• [Task prompt]: Format the part of the listing below that opens with the line containing "Describe the element at coordinates (1171, 729)" and closes with the line containing "This screenshot has width=2576, height=1372.", both lines included, as a Markdown table with the columns Row and Line. Number each line in Row and leave out blank lines.
□ □ □
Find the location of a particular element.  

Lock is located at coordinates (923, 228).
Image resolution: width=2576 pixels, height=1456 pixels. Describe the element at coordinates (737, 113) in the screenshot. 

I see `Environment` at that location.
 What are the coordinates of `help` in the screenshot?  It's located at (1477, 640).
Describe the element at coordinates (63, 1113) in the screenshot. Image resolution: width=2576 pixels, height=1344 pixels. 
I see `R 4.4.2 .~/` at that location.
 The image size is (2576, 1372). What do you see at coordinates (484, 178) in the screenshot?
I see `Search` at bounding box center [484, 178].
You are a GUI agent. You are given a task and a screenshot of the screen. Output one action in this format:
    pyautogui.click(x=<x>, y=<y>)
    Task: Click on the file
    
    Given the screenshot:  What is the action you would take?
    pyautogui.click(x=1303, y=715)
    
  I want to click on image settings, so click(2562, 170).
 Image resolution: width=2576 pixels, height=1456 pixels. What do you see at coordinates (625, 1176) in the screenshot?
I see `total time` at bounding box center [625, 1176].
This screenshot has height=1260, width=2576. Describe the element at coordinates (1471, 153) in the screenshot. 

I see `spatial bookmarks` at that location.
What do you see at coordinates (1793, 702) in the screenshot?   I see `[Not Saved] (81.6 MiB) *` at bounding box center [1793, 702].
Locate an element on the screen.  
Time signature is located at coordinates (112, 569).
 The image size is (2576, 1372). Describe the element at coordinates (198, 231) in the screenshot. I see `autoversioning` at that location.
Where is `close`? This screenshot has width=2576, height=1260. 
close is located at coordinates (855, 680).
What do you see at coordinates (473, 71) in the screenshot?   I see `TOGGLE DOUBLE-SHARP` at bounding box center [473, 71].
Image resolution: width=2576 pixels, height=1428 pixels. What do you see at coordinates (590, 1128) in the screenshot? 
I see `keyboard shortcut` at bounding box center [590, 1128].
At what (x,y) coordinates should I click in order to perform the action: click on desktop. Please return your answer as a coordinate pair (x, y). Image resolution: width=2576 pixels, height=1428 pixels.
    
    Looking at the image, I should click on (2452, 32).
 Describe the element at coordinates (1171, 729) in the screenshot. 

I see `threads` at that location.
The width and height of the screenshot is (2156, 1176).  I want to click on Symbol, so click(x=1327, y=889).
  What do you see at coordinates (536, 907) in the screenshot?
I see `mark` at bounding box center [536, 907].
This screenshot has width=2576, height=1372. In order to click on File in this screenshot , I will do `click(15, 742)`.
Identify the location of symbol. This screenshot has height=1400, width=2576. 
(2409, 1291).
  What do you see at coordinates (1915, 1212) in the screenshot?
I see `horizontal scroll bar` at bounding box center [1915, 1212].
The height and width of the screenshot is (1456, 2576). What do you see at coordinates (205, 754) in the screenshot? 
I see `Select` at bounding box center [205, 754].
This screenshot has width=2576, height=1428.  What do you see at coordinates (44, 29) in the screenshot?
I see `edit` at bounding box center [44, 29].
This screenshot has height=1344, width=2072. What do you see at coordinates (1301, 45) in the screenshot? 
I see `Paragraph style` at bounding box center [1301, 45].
□ □ □
• [Output for this exercise]:
| Row | Line |
|---|---|
| 1 |  Describe the element at coordinates (1171, 729) in the screenshot.  |
| 2 | I see `threads` at that location. |
| 3 | The width and height of the screenshot is (2156, 1176).  I want to click on Symbol, so click(x=1327, y=889). |
| 4 |   What do you see at coordinates (536, 907) in the screenshot? |
| 5 | I see `mark` at bounding box center [536, 907]. |
| 6 | This screenshot has width=2576, height=1372. In order to click on File in this screenshot , I will do `click(15, 742)`. |